Traditionally a pick 'n' mix selection of some of the highlights of the annual Brighton Comedy Festival, an uneven lineup that was at times annoyingly generic made it occasionally hard to believe this really was one of this year's Best Of The Fest shows.
Compere Charlie Baker had the enthusiasm and easy charm you'd want from a host though little in the way of decent material.
Bog-standard audience interaction and dull 'quirky' observational comedy set the scene poorly.
First act, Sophie Hagan, at first seemed to purvey cliched 'fat girl' jokes, though her likable awkward manner and casually cutting dark asides showcased why the Dane won this year's Fosters Edinburgh Comedy Award for Best Newcomer.
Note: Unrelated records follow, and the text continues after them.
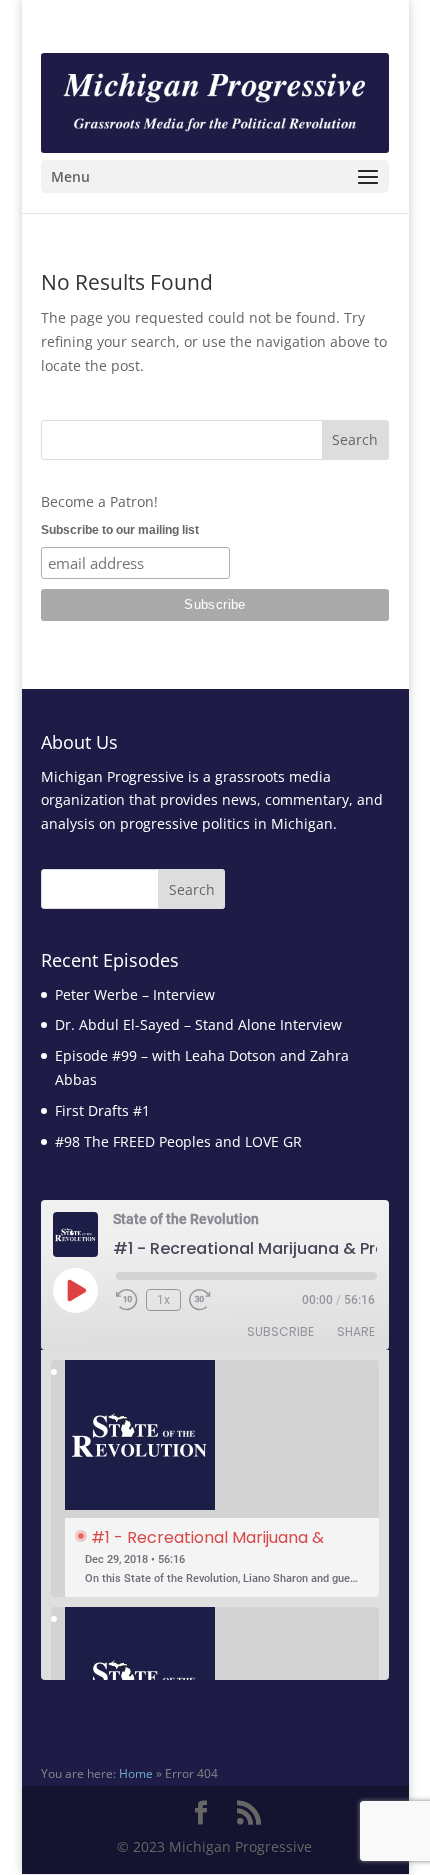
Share (356, 1331)
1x (163, 1300)
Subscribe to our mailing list (120, 530)
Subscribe (280, 1331)
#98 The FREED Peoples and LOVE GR (178, 1141)
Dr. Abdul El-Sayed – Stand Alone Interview (198, 1024)
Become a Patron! (99, 501)
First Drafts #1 (102, 1110)
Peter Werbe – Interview (135, 994)
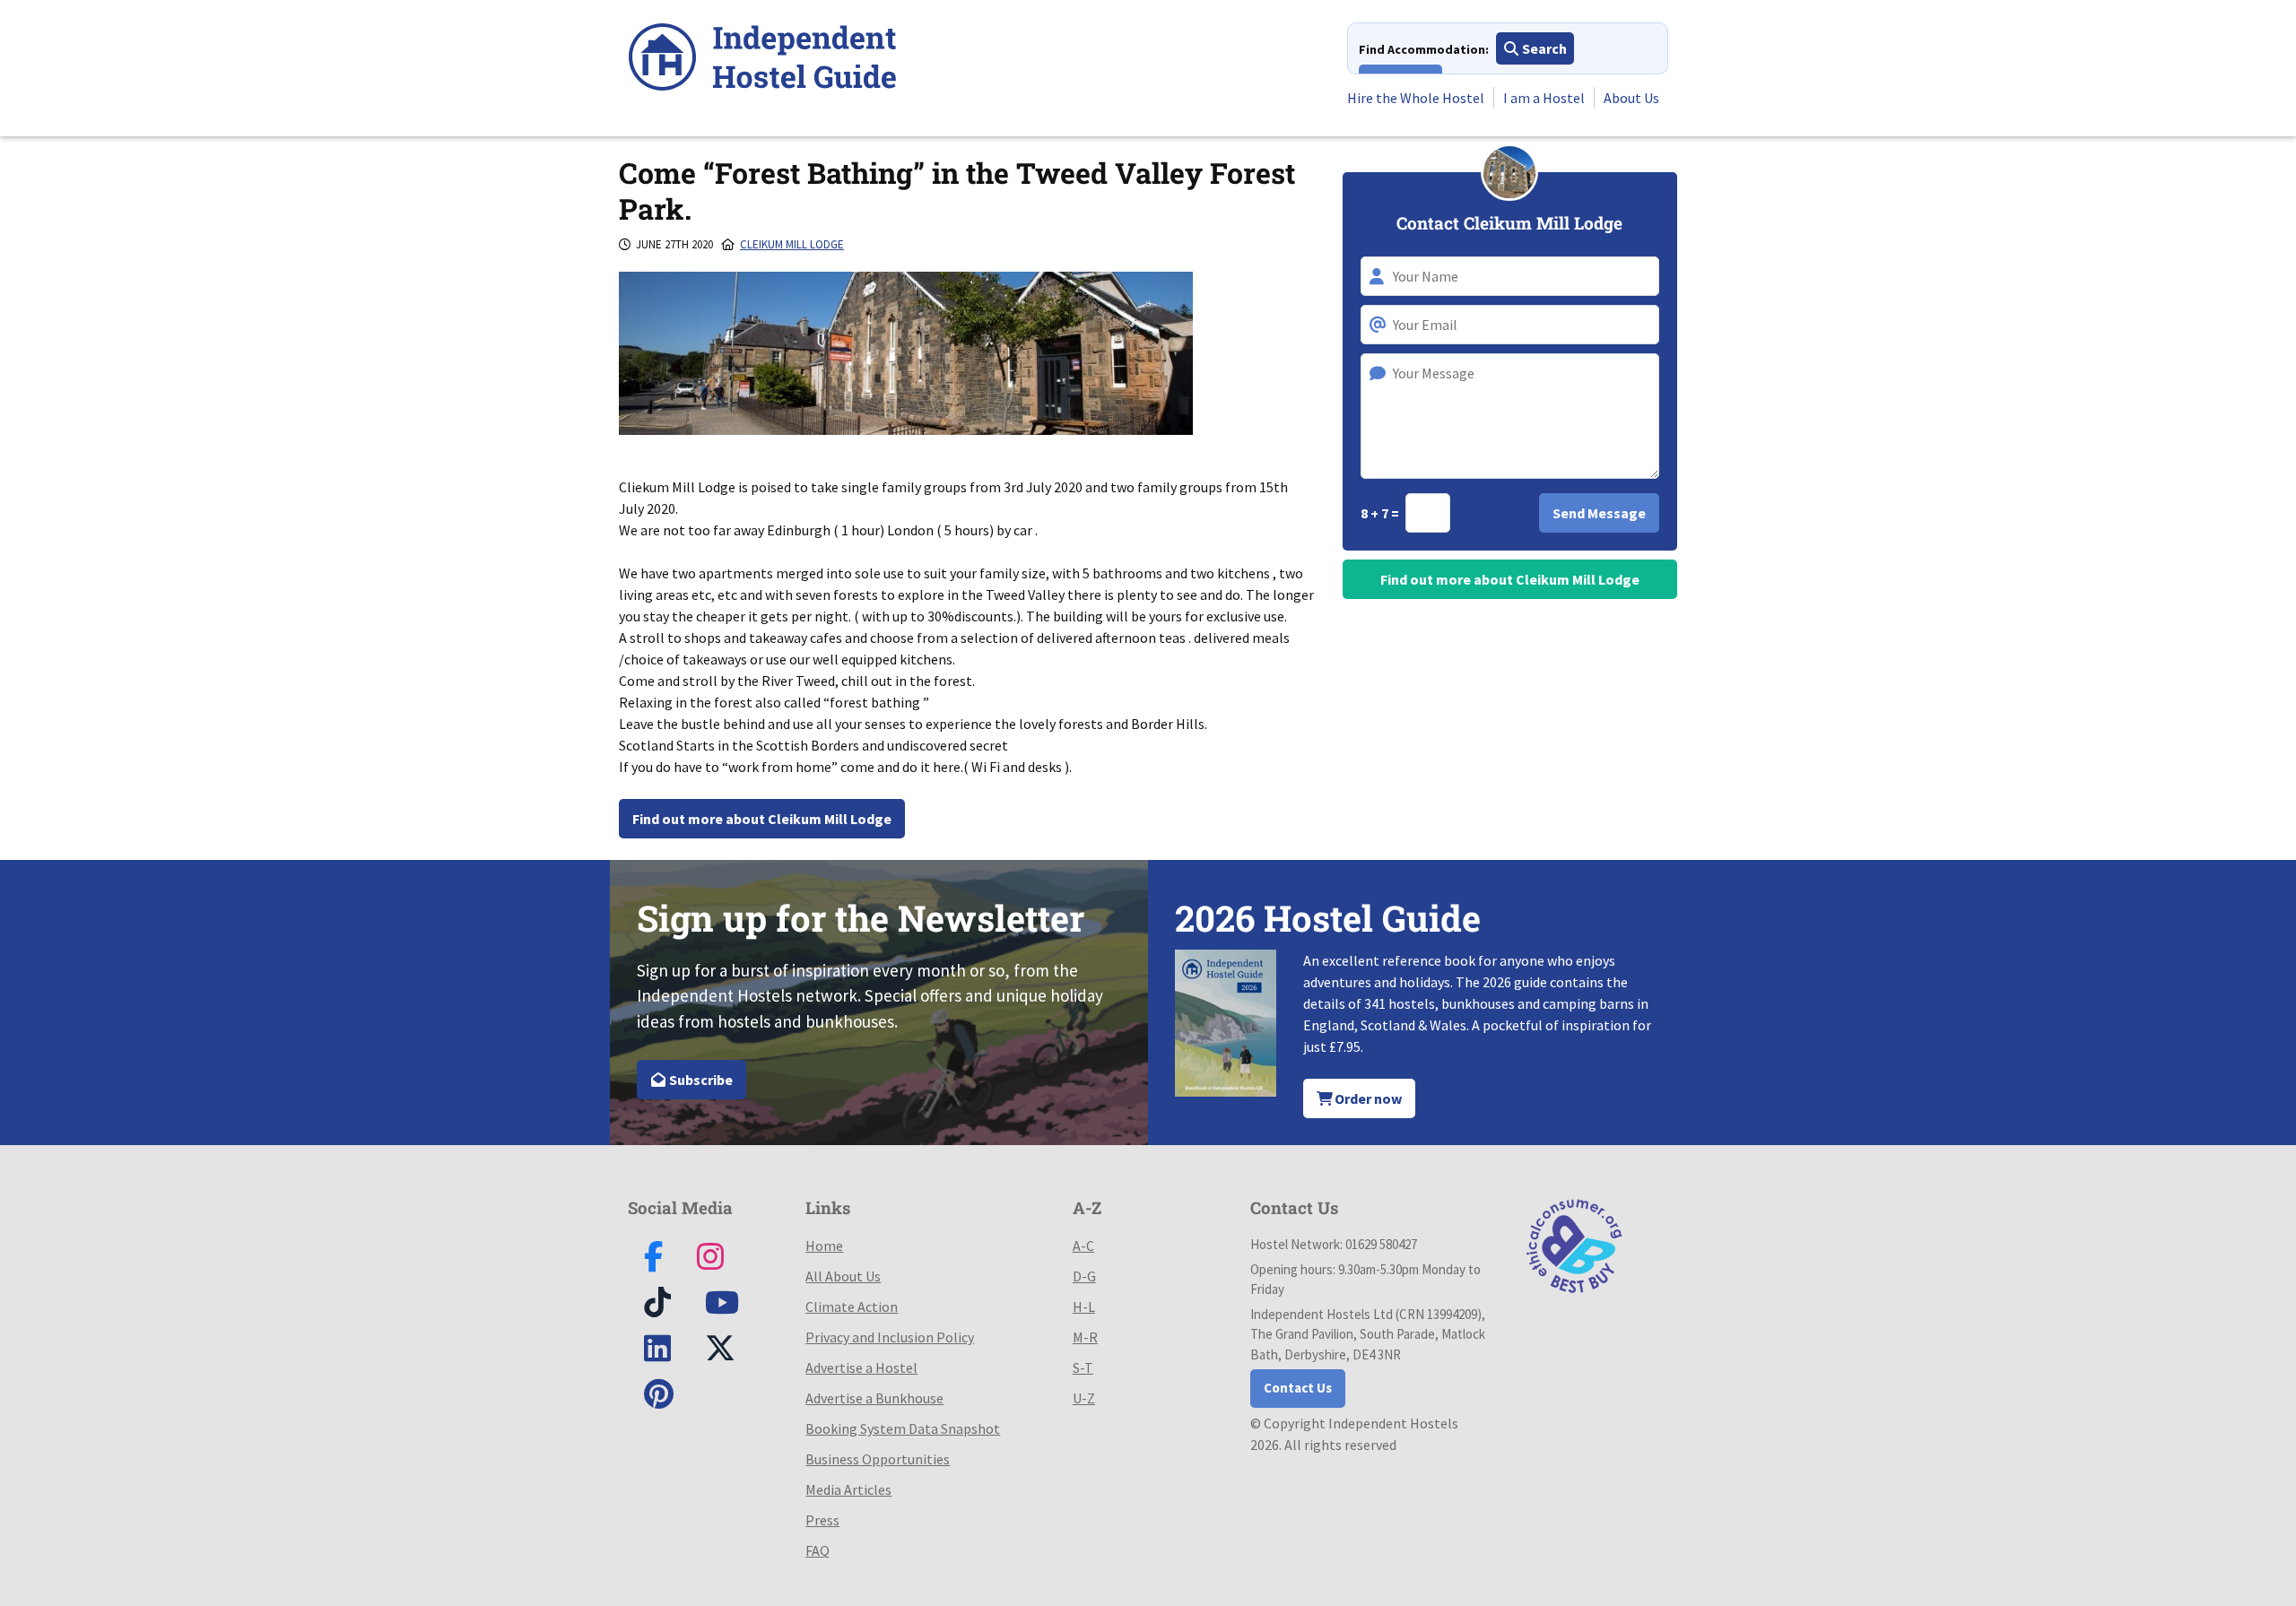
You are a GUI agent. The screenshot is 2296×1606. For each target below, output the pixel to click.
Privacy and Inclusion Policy (889, 1337)
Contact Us (1298, 1387)
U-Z (1084, 1398)
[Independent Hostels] (762, 59)
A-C (1083, 1245)
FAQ (817, 1550)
Yorkshireman Alun Cochrane took the stage with obvious material (the horrors and joys of parenthood) though performed it with such charismatic gruffness switching into shouty hysteria that this didn't matter at all.
Max and Ivan's sketch show silliness was by turns great (an A Level Geography class reunion was hilarious) and infuriatingly smug and lazy, albeit in an oddly hyperactive way.
Lazy, too, was perhaps the biggest name, Angela Barnes, whose moments of smutty invention punctuated unfunny one-liners, providing an anticlimactic end to a frustrating night.